- Exercise instructions
Can you pull out everything from the line containing "Click the print length pages icon" down to the line containing "point(356,468)", both included, copying each line word for word and leaving out the pictures?

- Data rows
--------------------

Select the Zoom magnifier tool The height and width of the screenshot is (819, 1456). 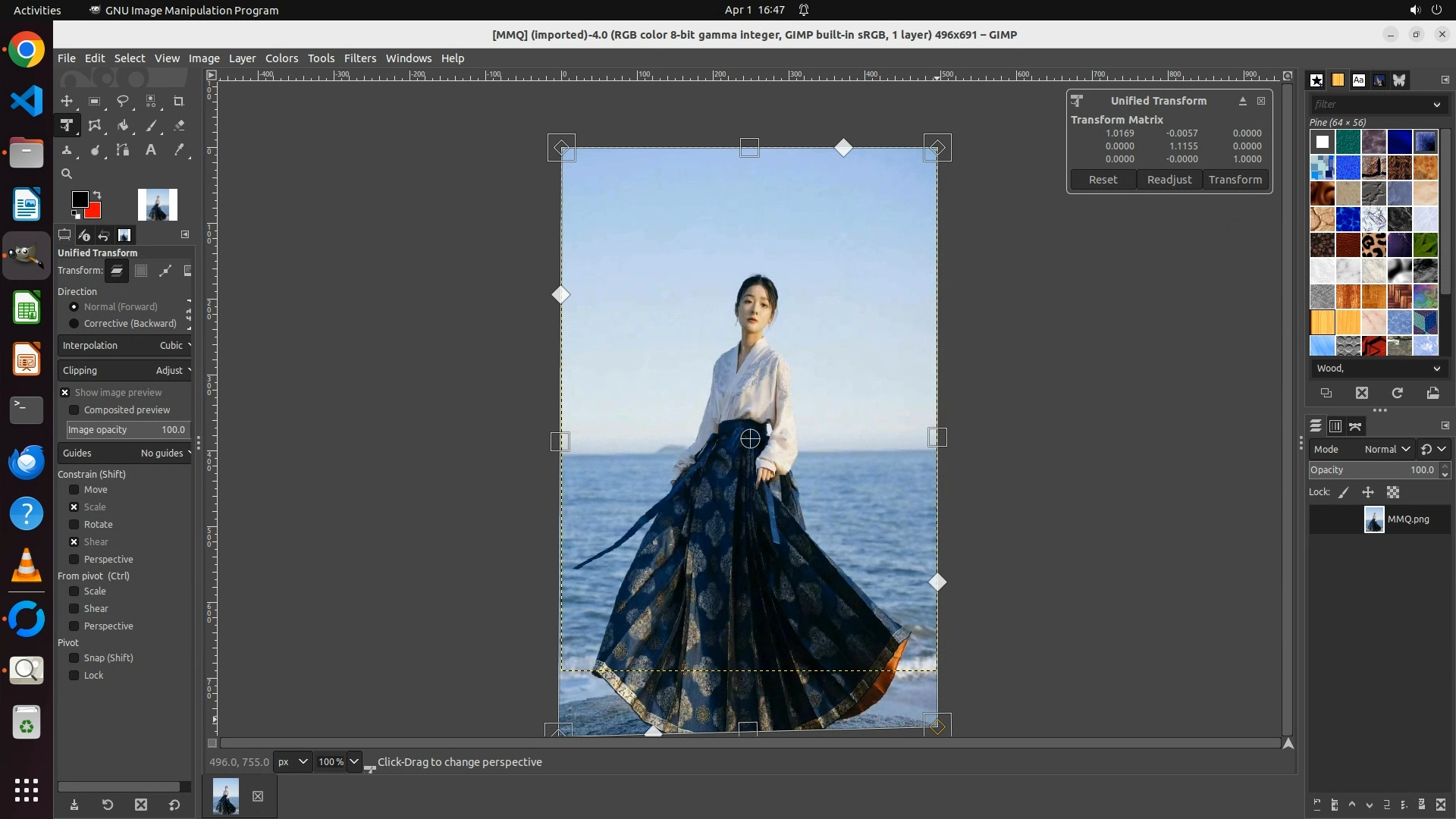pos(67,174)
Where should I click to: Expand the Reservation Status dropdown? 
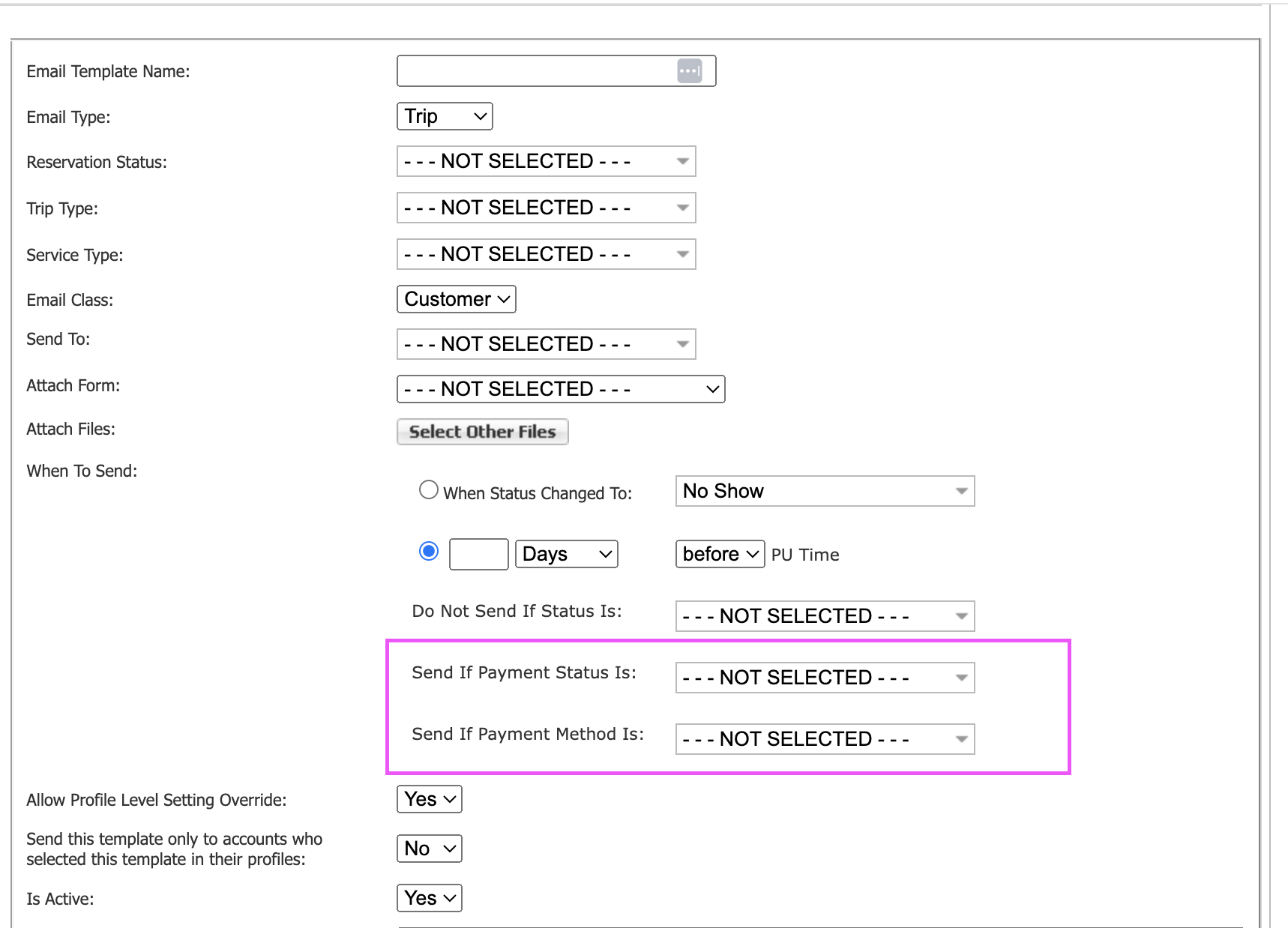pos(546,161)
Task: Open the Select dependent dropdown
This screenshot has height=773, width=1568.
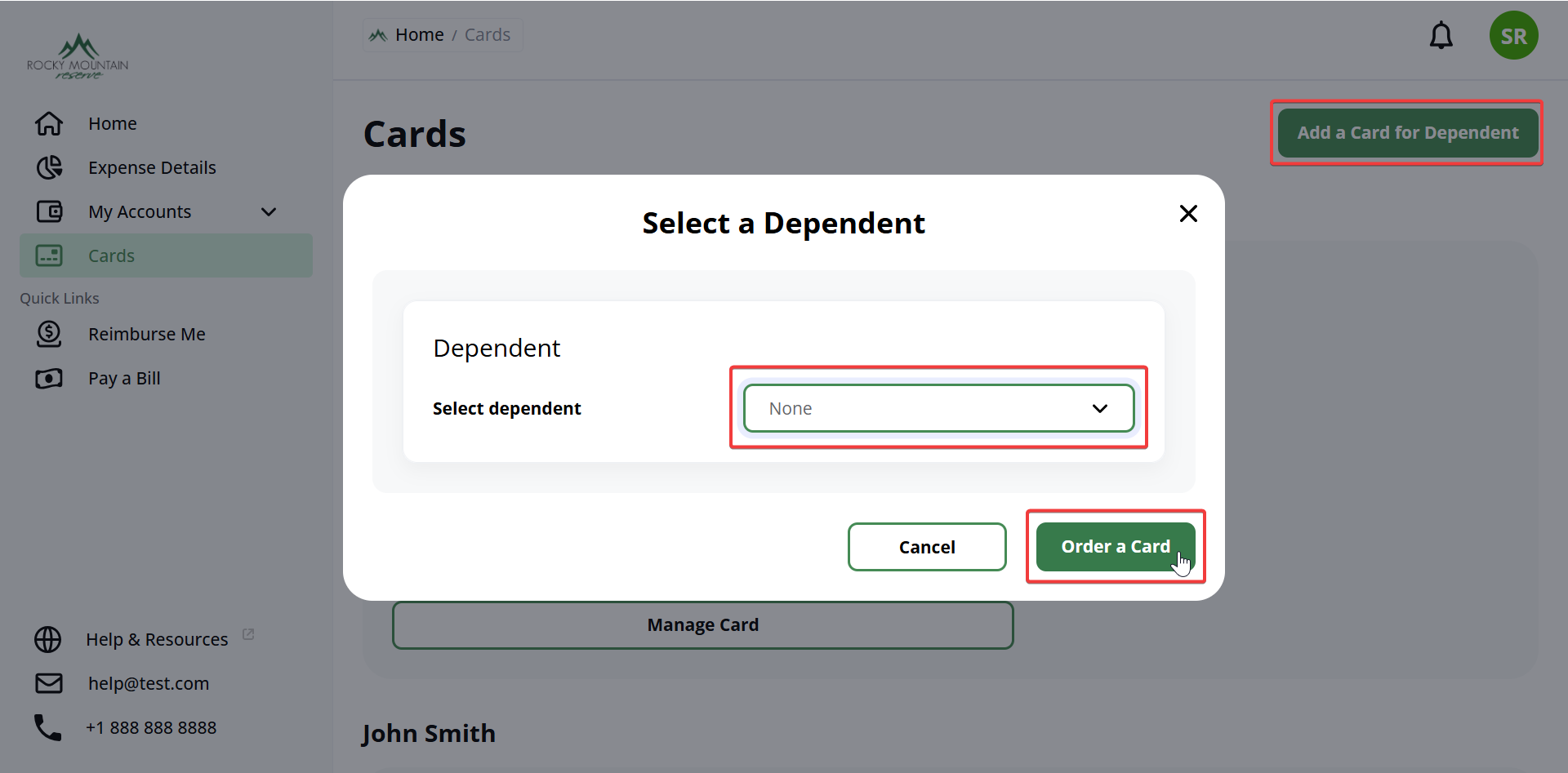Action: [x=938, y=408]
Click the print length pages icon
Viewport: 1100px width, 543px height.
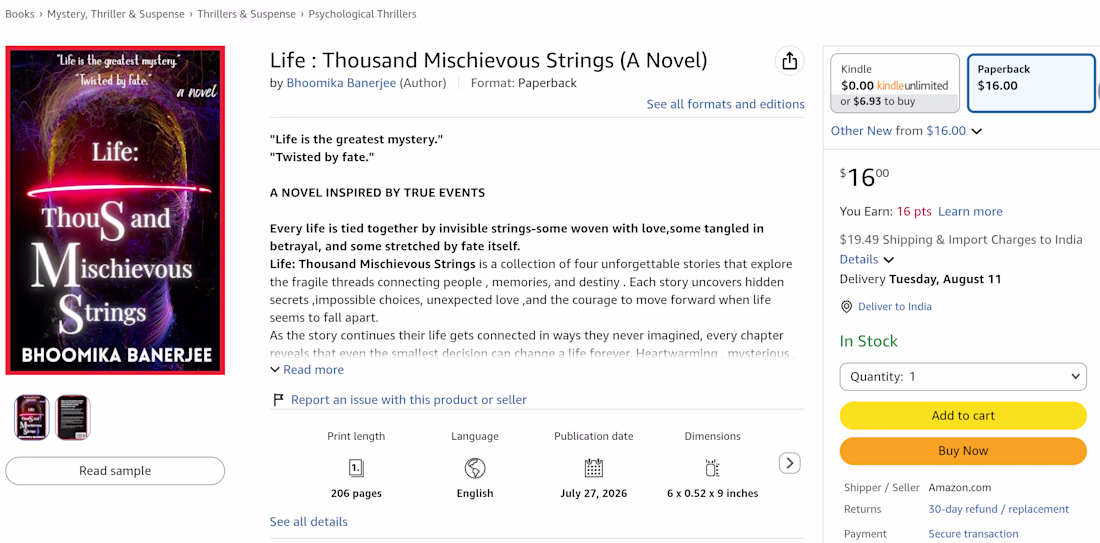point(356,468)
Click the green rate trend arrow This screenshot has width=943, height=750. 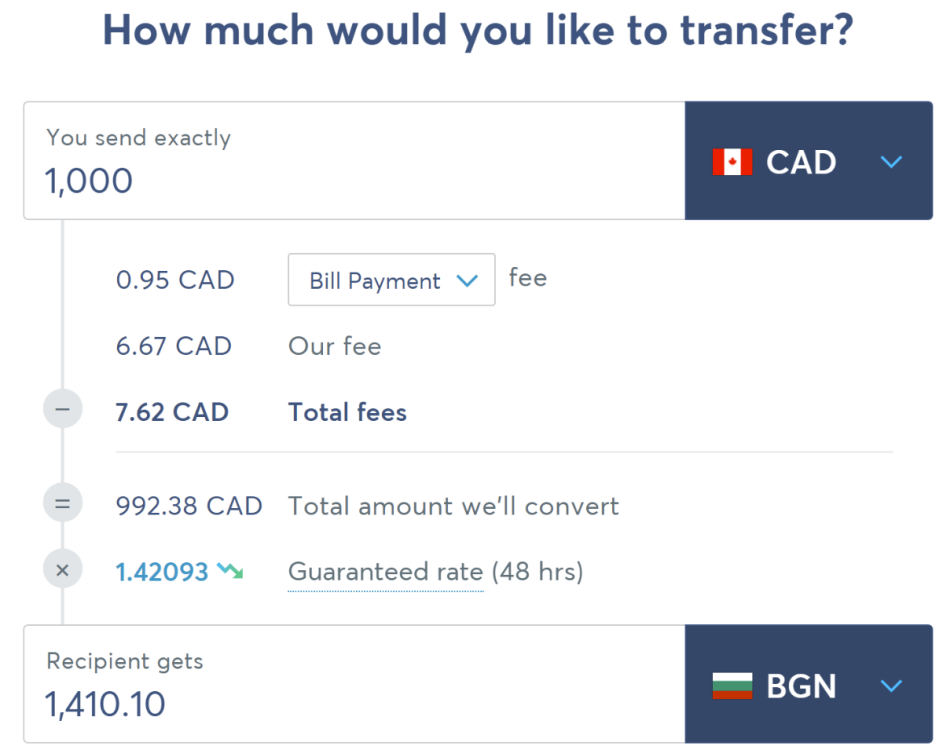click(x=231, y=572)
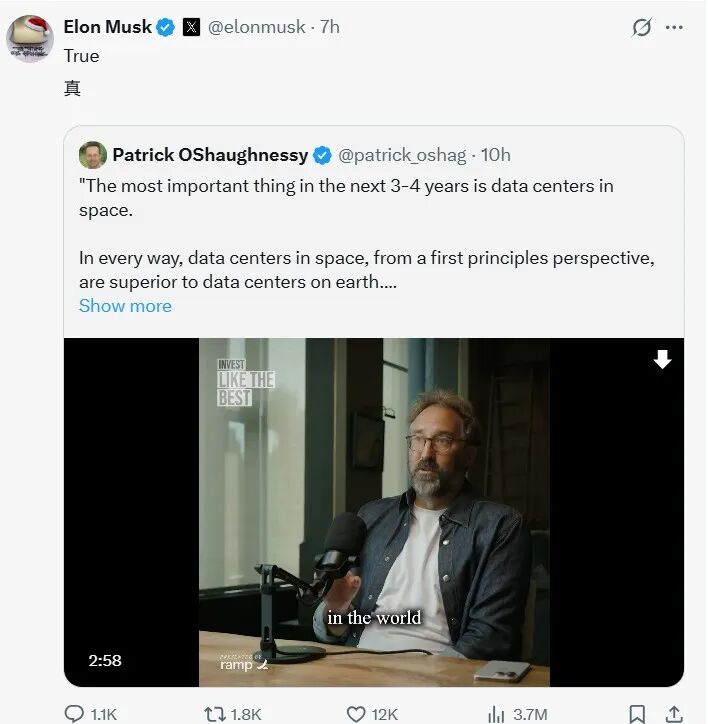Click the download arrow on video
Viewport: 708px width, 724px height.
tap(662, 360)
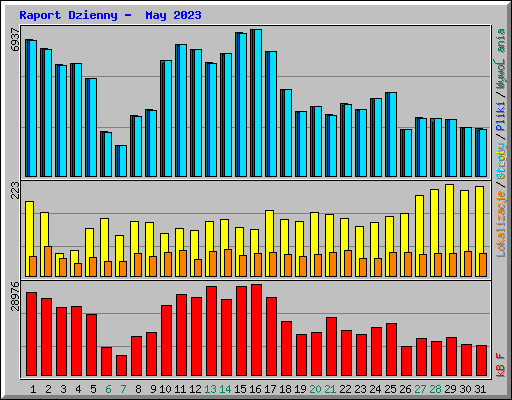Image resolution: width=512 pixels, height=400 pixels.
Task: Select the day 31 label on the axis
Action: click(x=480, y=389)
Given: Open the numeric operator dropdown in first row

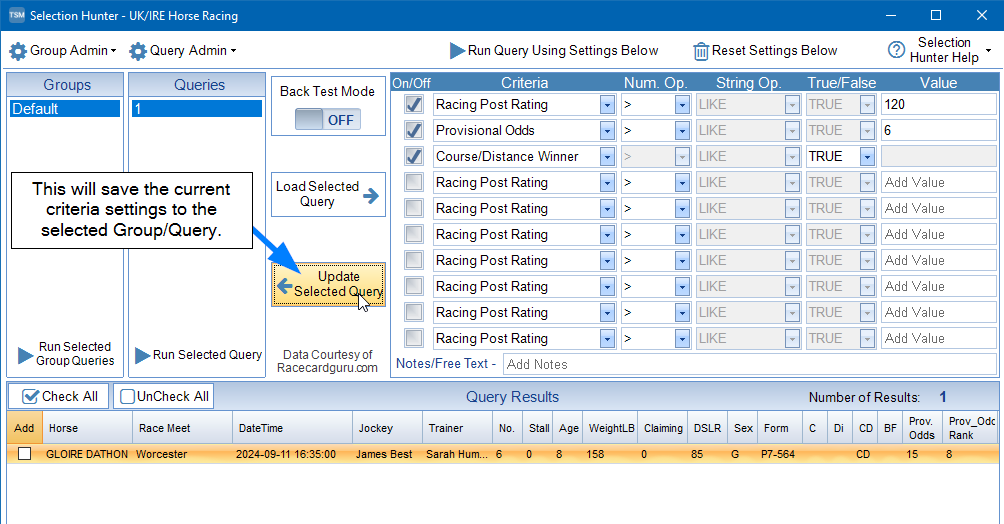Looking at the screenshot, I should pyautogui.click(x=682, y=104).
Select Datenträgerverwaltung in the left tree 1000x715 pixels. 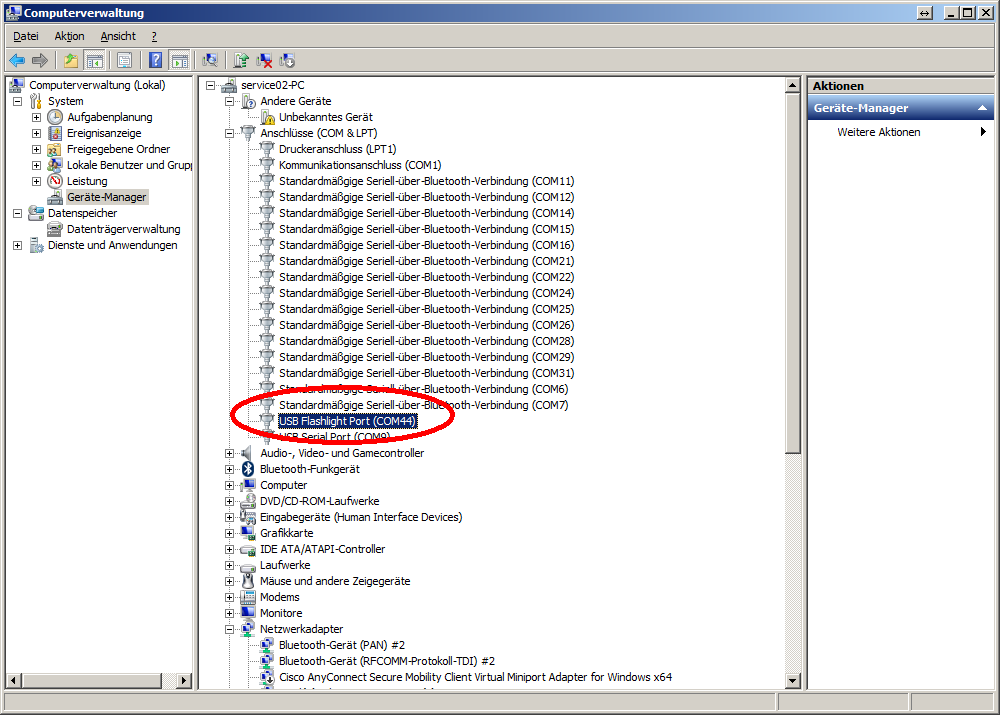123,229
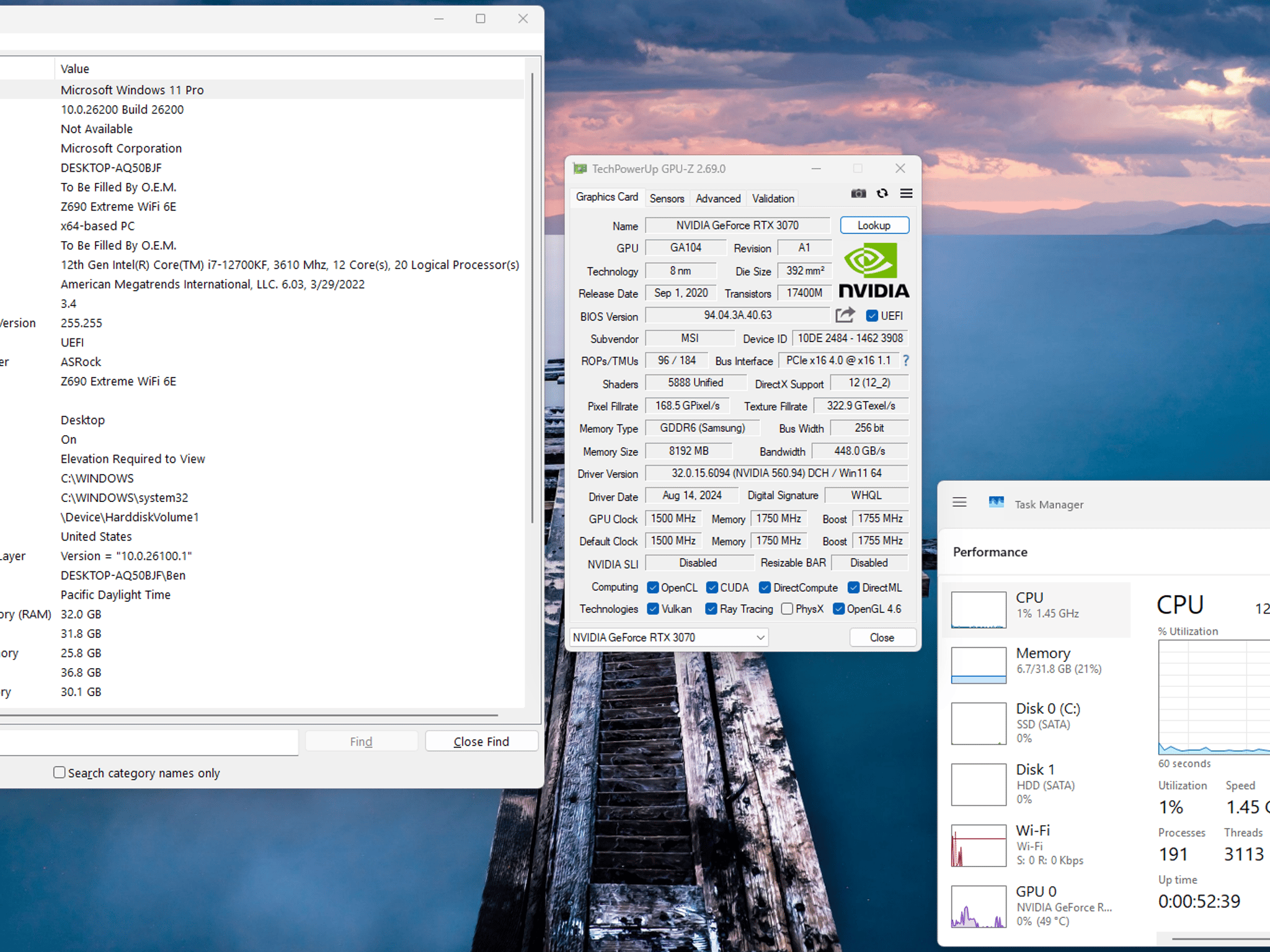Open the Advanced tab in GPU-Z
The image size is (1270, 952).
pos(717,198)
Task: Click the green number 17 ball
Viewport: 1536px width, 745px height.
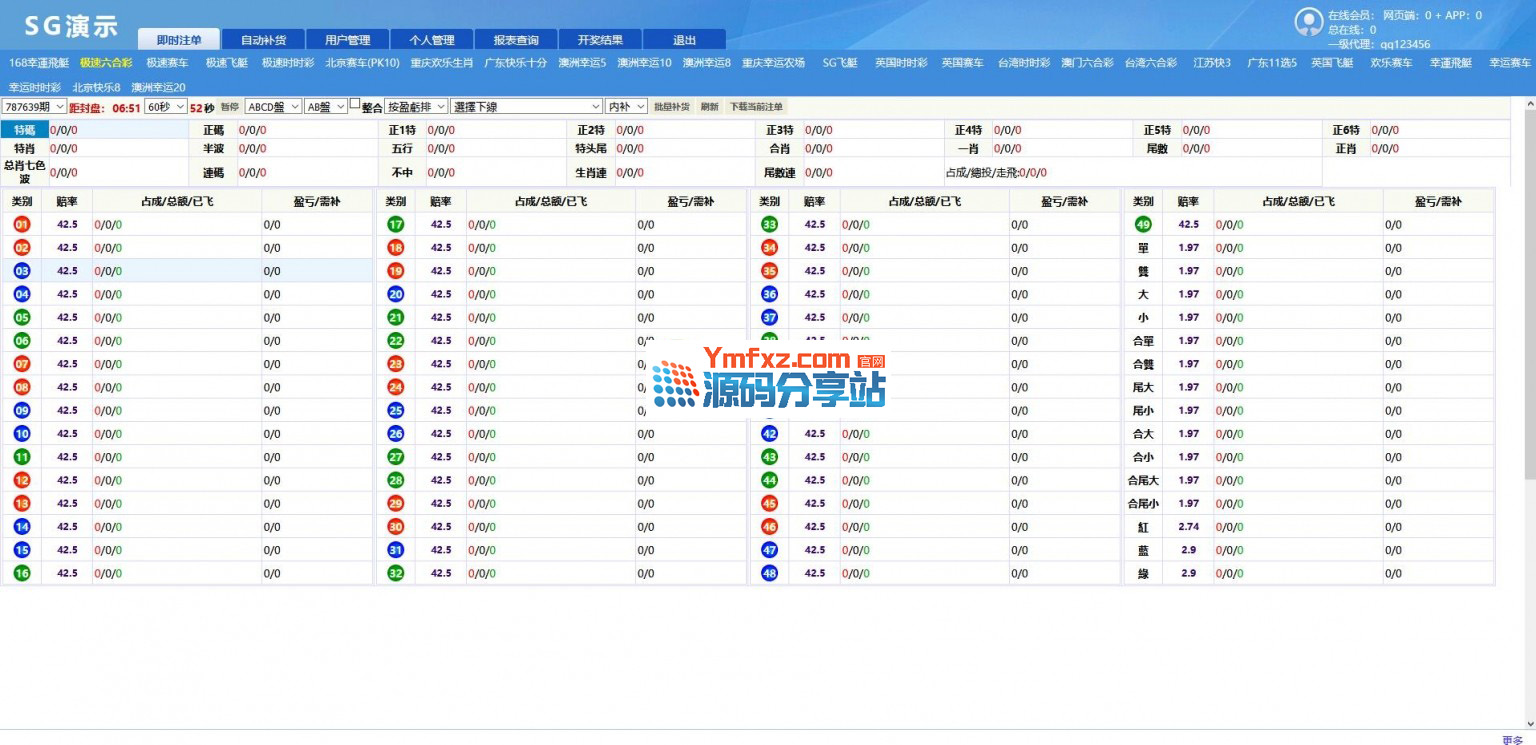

--------------------

- Written answer
Click the print length pages icon
Viewport: 1100px width, 543px height.
point(356,468)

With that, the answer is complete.